-- TASK INSTRUCTIONS --
Using the entries that follow, write out the line containing "Where should I click to: Click", the line containing "Toggle the All", and every line between them, exactly and nothing else.

-- EXERCISE MATERIALS --
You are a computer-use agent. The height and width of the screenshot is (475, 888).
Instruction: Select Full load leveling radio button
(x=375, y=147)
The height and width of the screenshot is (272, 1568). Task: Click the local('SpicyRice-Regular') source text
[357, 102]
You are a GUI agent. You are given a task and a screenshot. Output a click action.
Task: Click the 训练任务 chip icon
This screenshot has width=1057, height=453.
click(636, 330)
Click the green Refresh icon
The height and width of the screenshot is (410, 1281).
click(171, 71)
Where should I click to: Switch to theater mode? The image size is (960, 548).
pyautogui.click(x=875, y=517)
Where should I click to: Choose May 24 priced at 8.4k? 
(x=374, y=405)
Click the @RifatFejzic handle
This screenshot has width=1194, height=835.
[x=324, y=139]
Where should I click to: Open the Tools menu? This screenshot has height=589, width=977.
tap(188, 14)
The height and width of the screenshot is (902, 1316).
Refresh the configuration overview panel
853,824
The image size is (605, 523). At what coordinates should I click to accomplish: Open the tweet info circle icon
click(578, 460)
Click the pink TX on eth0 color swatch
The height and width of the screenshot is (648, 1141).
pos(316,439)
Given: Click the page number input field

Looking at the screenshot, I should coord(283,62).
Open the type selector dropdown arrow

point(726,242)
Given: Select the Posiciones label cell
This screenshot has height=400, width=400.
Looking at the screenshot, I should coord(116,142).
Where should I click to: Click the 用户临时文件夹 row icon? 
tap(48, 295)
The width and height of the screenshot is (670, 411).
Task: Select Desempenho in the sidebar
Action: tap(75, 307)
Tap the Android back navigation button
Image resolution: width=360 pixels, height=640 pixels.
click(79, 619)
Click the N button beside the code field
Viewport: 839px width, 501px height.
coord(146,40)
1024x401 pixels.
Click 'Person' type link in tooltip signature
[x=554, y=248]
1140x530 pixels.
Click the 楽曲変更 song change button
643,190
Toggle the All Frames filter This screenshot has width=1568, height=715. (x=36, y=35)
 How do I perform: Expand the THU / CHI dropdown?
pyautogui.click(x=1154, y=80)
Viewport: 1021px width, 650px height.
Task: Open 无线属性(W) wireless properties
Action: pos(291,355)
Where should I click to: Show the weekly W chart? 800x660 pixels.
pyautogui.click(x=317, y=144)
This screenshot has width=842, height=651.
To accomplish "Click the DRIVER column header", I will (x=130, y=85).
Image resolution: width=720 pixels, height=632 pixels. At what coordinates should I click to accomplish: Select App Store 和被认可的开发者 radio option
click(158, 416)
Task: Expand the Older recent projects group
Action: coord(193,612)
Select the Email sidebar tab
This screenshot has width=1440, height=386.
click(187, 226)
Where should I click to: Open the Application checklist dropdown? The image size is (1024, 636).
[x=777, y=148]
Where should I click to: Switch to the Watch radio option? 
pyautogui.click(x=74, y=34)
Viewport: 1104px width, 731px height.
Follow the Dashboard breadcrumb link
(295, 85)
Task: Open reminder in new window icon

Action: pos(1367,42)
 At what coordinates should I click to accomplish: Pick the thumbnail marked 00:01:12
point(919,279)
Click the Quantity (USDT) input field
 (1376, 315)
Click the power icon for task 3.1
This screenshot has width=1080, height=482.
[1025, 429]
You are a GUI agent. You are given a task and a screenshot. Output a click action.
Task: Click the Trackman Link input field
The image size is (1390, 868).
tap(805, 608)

-- OUTPUT BELOW --
Where should I click to: Click the 用户临时文件夹 row icon? 
tap(48, 295)
The width and height of the screenshot is (670, 411).
Task: Select Desempenho in the sidebar
Action: tap(75, 307)
Tap the Android back navigation button
Image resolution: width=360 pixels, height=640 pixels.
click(79, 619)
Click the N button beside the code field
Viewport: 839px width, 501px height.
coord(146,40)
1024x401 pixels.
Click 'Person' type link in tooltip signature
[x=554, y=248]
1140x530 pixels.
Click the 楽曲変更 song change button
643,190
Toggle the All Frames filter This screenshot has width=1568, height=715. (x=36, y=35)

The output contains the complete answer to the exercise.